• **EXERCISE BRIEF**: Edit the entries below so that "click coordinates" becomes "tap coordinates" wherever it occurs, changing nothing else.
-- START INPUT MATERIAL --
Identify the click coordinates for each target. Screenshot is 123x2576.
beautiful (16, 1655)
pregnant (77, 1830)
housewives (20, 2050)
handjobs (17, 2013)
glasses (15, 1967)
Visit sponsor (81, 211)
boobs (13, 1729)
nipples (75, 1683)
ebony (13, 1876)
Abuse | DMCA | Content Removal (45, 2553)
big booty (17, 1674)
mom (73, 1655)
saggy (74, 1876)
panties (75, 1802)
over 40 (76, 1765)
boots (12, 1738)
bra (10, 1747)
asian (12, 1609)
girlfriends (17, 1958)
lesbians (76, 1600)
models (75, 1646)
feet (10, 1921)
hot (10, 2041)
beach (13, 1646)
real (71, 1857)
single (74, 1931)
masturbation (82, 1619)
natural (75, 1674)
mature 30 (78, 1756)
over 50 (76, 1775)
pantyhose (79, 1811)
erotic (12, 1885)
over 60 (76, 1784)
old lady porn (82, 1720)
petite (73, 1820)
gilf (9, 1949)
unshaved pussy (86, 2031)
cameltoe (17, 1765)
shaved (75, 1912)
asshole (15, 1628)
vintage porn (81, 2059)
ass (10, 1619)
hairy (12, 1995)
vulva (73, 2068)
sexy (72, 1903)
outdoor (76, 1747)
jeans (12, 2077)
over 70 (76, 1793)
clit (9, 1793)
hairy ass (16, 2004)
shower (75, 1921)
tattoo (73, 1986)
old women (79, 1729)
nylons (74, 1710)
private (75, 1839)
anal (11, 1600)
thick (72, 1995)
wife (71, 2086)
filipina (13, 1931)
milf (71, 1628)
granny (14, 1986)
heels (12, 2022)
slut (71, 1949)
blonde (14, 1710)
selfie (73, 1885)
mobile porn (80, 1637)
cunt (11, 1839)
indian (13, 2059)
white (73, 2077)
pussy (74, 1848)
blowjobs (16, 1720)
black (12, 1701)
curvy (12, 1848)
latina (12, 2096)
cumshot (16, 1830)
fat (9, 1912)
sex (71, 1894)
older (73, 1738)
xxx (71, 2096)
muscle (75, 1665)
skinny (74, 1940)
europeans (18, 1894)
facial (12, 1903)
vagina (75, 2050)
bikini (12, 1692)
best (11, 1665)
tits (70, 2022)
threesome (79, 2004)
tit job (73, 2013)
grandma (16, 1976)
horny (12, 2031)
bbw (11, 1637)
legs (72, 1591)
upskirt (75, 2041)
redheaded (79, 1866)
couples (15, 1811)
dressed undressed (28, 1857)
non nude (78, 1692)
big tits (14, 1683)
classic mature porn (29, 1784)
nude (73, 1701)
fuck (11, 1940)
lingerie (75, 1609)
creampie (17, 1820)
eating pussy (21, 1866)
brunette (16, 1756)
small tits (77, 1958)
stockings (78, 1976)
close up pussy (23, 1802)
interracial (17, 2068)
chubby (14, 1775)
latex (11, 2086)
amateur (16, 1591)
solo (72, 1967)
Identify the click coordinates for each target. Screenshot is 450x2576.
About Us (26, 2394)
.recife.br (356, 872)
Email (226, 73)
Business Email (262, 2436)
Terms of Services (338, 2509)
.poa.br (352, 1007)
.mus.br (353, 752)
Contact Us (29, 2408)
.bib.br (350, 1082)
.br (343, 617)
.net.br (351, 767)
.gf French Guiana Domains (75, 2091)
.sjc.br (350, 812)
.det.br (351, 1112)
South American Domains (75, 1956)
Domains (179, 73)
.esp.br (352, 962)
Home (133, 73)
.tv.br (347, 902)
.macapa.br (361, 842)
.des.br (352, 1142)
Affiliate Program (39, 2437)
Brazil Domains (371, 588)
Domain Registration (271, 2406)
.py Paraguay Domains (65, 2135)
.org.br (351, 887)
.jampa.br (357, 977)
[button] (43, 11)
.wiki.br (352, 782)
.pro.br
-- END INPUT MATERIAL --
• **ANSWER FOR THIS EXERCISE**:
Identify the tap coordinates for each target. Screenshot is 123x2576.
beautiful (16, 1655)
pregnant (77, 1830)
housewives (20, 2050)
handjobs (17, 2013)
glasses (15, 1967)
Visit sponsor (81, 211)
boobs (13, 1729)
nipples (75, 1683)
ebony (13, 1876)
Abuse | DMCA | Content Removal (45, 2553)
big booty (17, 1674)
mom (73, 1655)
saggy (74, 1876)
panties (75, 1802)
over 40 (76, 1765)
boots (12, 1738)
bra (10, 1747)
asian (12, 1609)
girlfriends (17, 1958)
lesbians (76, 1600)
models (75, 1646)
feet (10, 1921)
hot (10, 2041)
beach (13, 1646)
real (71, 1857)
single (74, 1931)
masturbation (82, 1619)
natural (75, 1674)
mature 30 (78, 1756)
over 50 (76, 1775)
pantyhose (79, 1811)
erotic (12, 1885)
over 60 (76, 1784)
old lady porn (82, 1720)
petite (73, 1820)
gilf (9, 1949)
unshaved pussy (86, 2031)
cameltoe (17, 1765)
shaved (75, 1912)
asshole (15, 1628)
vintage porn (81, 2059)
ass (10, 1619)
hairy (12, 1995)
vulva (73, 2068)
sexy (72, 1903)
outdoor (76, 1747)
jeans (12, 2077)
over 70 (76, 1793)
clit (9, 1793)
hairy ass (16, 2004)
shower (75, 1921)
tattoo (73, 1986)
old women (79, 1729)
nylons (74, 1710)
private (75, 1839)
anal (11, 1600)
thick (72, 1995)
wife (71, 2086)
filipina (13, 1931)
milf (71, 1628)
granny (14, 1986)
heels (12, 2022)
slut (71, 1949)
blonde (14, 1710)
selfie (73, 1885)
mobile porn (80, 1637)
cunt (11, 1839)
indian (13, 2059)
white (73, 2077)
pussy (74, 1848)
blowjobs (16, 1720)
black (12, 1701)
curvy (12, 1848)
latina (12, 2096)
cumshot (16, 1830)
fat (9, 1912)
sex (71, 1894)
older (73, 1738)
xxx (71, 2096)
muscle (75, 1665)
skinny (74, 1940)
europeans (18, 1894)
facial (12, 1903)
vagina (75, 2050)
bikini (12, 1692)
best (11, 1665)
tits (70, 2022)
threesome (79, 2004)
tit job (73, 2013)
grandma (16, 1976)
horny (12, 2031)
bbw (11, 1637)
legs (72, 1591)
upskirt (75, 2041)
redheaded (79, 1866)
couples (15, 1811)
dressed undressed (28, 1857)
non nude (78, 1692)
big tits (14, 1683)
classic mature porn (29, 1784)
nude (73, 1701)
fuck (11, 1940)
lingerie (75, 1609)
creampie (17, 1820)
eating pussy (21, 1866)
brunette (16, 1756)
small tits (77, 1958)
stockings (78, 1976)
close up pussy (23, 1802)
interracial (17, 2068)
chubby (14, 1775)
latex (11, 2086)
amateur (16, 1591)
solo (72, 1967)
Identify the tap coordinates for each target. Screenshot is 450x2576.
About Us (26, 2394)
.recife.br (356, 872)
Email (226, 73)
Business Email (262, 2436)
Terms of Services (338, 2509)
.poa.br (352, 1007)
.mus.br (353, 752)
Contact Us (29, 2408)
.bib.br (350, 1082)
.br (343, 617)
.net.br (351, 767)
.gf French Guiana Domains (75, 2091)
.sjc.br (350, 812)
.det.br (351, 1112)
South American Domains (75, 1956)
Domains (179, 73)
.esp.br (352, 962)
Home (133, 73)
.tv.br (347, 902)
.macapa.br (361, 842)
.des.br (352, 1142)
Affiliate Program (39, 2437)
Brazil Domains (371, 588)
Domain Registration (271, 2406)
.py Paraguay Domains (65, 2135)
.org.br (351, 887)
.jampa.br (357, 977)
[button] (43, 11)
.wiki.br (352, 782)
.pro.br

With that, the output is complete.